Frigyes Karinthy : "Vous
les avez vus ainsi"
LE GRAND ROMAN DE GUERRE
ALLEMAND
KELLERMANNQUELQU’ILSOIT[1]
ou
LA VICTOIRE DU
TRAVAIL
Roman fleuve
! Intrigue
d’acier nervuré et laminé !
! Inserts
psychologiques de fer forgé !
! Chute en
nickel riveté, dévissable !
! Trois ans de
garantie !
PREMIER CHAPITRE
Au grand bal privé de
l’opéra de Berlin les somptueux lustres brillaient de leurs cent
millions de bougies. Où qu’on veuille, partout brille brillamment
la brillance. Des machins hauts de six mille mètres se dressaient par
ici et par là-bas. Les commentças’appelle
sifflaient et chuintaient, gémissaient en lamentations.
Dans le fond d’une loge Singer, le
célèbre éditeur, s’adossait confortablement à
la manivelle de l’automobile, et il lança légèrement
à Filscave, l’ingénieur en chef
qui se prosternait humblement :
- Now, well, well, my
dear, mais vous me comprenez, n’est-ce pas. Je
veux réaliser un travail qui donnera la fièvre au monde entier, y
compris Budapest, et qu’il en soit concocté partout une
authentique sensation. La gloire claironnante de ce travail doit être zanzeillée et zouzouillée,
zum-zum-zum.

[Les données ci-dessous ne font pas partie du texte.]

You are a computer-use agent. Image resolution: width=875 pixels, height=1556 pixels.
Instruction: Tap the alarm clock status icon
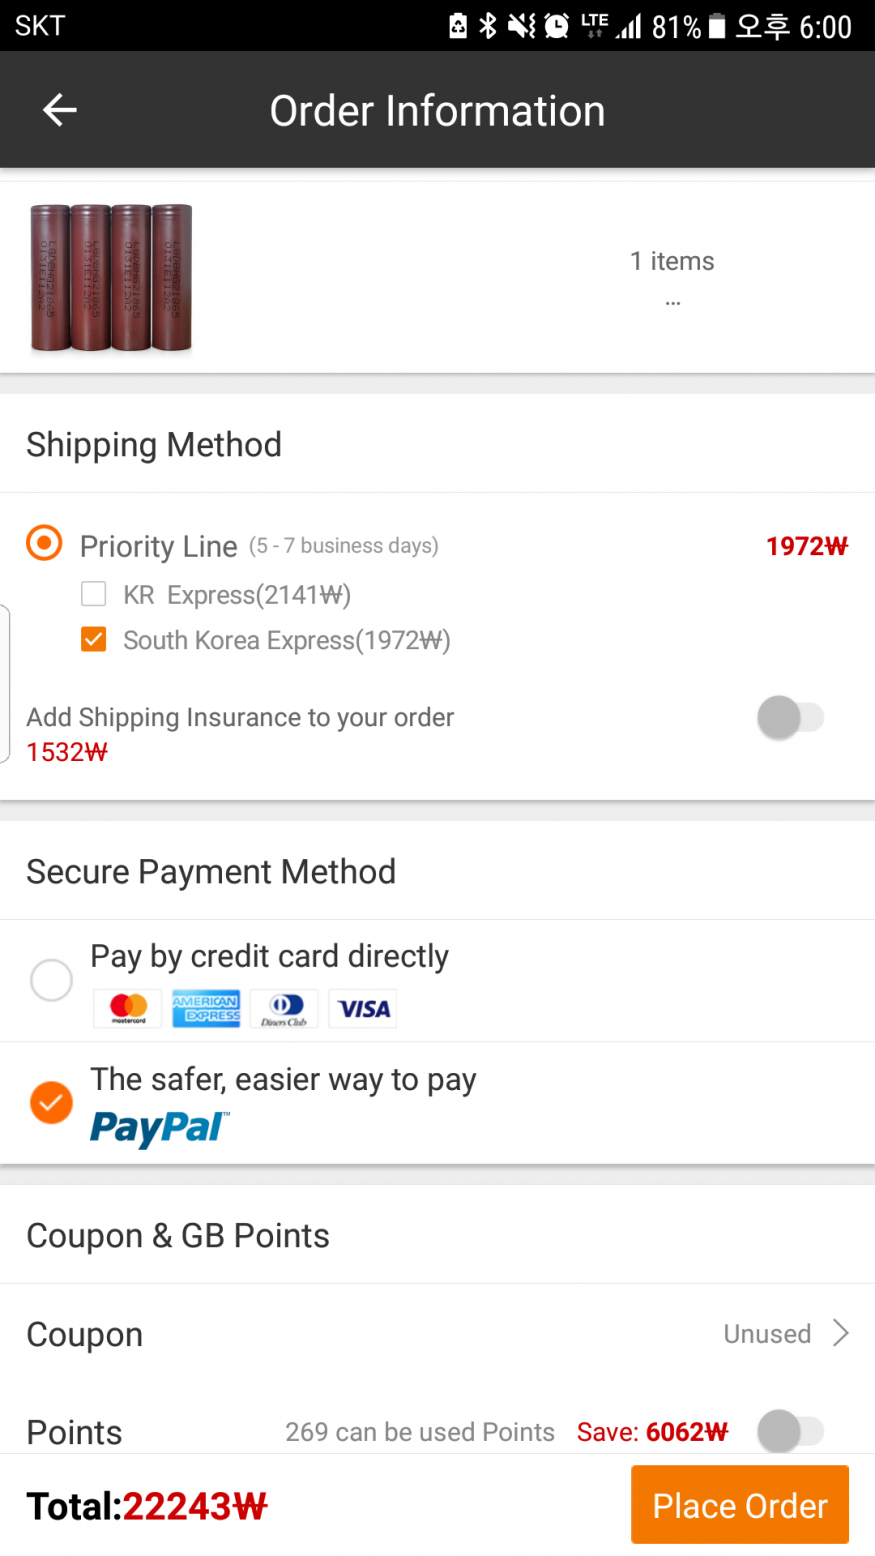pyautogui.click(x=556, y=26)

Und sie werden mir das Ding zuzammenschaffen[2]. Nous percerons un tunnel.
- Un tunnel – répondit le
cruel ingénieur en chef, et pas le moindre de ses muscles faciaux,
même les plus petits ne frémit.
- Oui, nous percerons un tunnel dans
le ventre du Continent-Public, qui via le Pays de Rein et le Pays de Foie devra
relier notre Cap Portemonnaie directement au Détroit du Public et au
Détroit de la Poche Pantalon. Qu’en pensez-vous, what do you say ?

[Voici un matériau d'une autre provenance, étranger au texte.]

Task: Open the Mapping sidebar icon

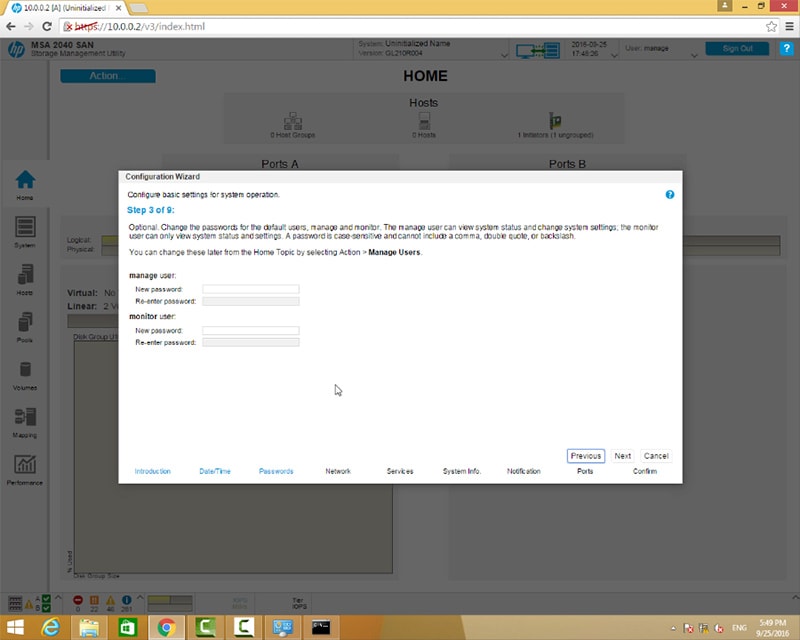Action: point(25,420)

L’ingénieur en chef esquissa
un sourire froid, et il convint de frotter avec une
brosse de crin les muscles de son visage, qui décidément
refusaient de frémir.
Dès le soir du même jour
partaient de Manchester des milliers de cinéticolocomotives,
et elles sillonnèrent bruyamment, à tort et à travers, le
sol des Amériques, comme autant de wie-sagtman-nur[3] bolides tonitruants…
DEUXIÈME
CHAPITRE
Des volutes de fumée
blanchâtre s’arrondissaient au-dessus de l’Europe Centrale,
et des vapeurs froides flottaient et veloutaient dans la fumée. En bas
des océans de maisons bouillonnaient dans la marmite, des charrues
d’aération froufroutaient, allons, ici encore un avion,
là-bas encore une flaque de gare.
Le tunnel entama son travail…
Les splendides tunneliers dont Filscave s’était pourvu, hurlants et
craquants, avaient fourré leur tête dans le ventre de Publiquia. Dans un premier temps ils traversèrent
des matières molles, et l’ingénieur craignait
déjà de se trouver dans une couche de Cervelle, où on
pouvait prévoir une notable résistance. Fort heureusement les
nouvelles machines bluff-bluff contournèrent le petit ru de toute
façon très étroit, et après un long travail
passablement difficile elles avancèrent jusqu’à la couche
de Foie. Les tunneliers persévérèrent dans le
perçage de leur trou en gémissant et en coqueriquant.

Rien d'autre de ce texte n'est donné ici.